* **HOW TO COMPLETE THIS TASK**:
Rewrite the data below with every occurrence of "GUI agent" replaced by "desktop assistant", leaving everything else unchanged.

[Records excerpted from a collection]
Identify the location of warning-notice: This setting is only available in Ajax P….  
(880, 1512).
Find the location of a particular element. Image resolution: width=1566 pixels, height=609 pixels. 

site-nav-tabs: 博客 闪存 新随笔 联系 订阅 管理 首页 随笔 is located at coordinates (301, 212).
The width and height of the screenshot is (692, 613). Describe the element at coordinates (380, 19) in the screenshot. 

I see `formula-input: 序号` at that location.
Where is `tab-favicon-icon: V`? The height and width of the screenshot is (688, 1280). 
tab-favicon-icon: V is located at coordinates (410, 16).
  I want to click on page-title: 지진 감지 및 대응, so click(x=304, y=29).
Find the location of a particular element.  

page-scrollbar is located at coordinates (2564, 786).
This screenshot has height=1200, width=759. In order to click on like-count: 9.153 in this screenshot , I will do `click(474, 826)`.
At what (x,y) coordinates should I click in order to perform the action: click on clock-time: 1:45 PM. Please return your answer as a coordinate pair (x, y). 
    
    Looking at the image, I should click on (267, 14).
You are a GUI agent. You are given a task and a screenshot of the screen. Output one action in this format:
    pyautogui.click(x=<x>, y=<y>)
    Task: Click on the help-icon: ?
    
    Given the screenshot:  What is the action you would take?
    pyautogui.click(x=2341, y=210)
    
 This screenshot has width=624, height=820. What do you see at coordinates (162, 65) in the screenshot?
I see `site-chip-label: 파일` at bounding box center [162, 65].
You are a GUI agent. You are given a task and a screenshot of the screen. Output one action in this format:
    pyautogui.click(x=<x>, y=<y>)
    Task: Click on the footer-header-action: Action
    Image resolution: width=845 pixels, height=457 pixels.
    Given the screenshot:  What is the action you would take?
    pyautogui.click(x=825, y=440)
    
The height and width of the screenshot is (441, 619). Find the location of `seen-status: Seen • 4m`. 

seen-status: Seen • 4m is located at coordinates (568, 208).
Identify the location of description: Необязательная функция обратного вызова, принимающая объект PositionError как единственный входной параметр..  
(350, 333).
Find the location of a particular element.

* **SOLUTION FOR THIS TASK**:
Identify the location of warning-notice: This setting is only available in Ajax P….  
(880, 1512).
Find the location of a particular element. Image resolution: width=1566 pixels, height=609 pixels. 

site-nav-tabs: 博客 闪存 新随笔 联系 订阅 管理 首页 随笔 is located at coordinates (301, 212).
The width and height of the screenshot is (692, 613). Describe the element at coordinates (380, 19) in the screenshot. 

I see `formula-input: 序号` at that location.
Where is `tab-favicon-icon: V`? The height and width of the screenshot is (688, 1280). 
tab-favicon-icon: V is located at coordinates (410, 16).
  I want to click on page-title: 지진 감지 및 대응, so click(x=304, y=29).
Find the location of a particular element.  

page-scrollbar is located at coordinates (2564, 786).
This screenshot has height=1200, width=759. In order to click on like-count: 9.153 in this screenshot , I will do `click(474, 826)`.
At what (x,y) coordinates should I click in order to perform the action: click on clock-time: 1:45 PM. Please return your answer as a coordinate pair (x, y). 
    
    Looking at the image, I should click on (267, 14).
You are a desktop assistant. You are given a task and a screenshot of the screen. Output one action in this format:
    pyautogui.click(x=<x>, y=<y>)
    Task: Click on the help-icon: ?
    
    Given the screenshot:  What is the action you would take?
    pyautogui.click(x=2341, y=210)
    
 This screenshot has width=624, height=820. What do you see at coordinates (162, 65) in the screenshot?
I see `site-chip-label: 파일` at bounding box center [162, 65].
You are a desktop assistant. You are given a task and a screenshot of the screen. Output one action in this format:
    pyautogui.click(x=<x>, y=<y>)
    Task: Click on the footer-header-action: Action
    Image resolution: width=845 pixels, height=457 pixels.
    Given the screenshot:  What is the action you would take?
    pyautogui.click(x=825, y=440)
    
The height and width of the screenshot is (441, 619). Find the location of `seen-status: Seen • 4m`. 

seen-status: Seen • 4m is located at coordinates (568, 208).
Identify the location of description: Необязательная функция обратного вызова, принимающая объект PositionError как единственный входной параметр..  
(350, 333).
Find the location of a particular element.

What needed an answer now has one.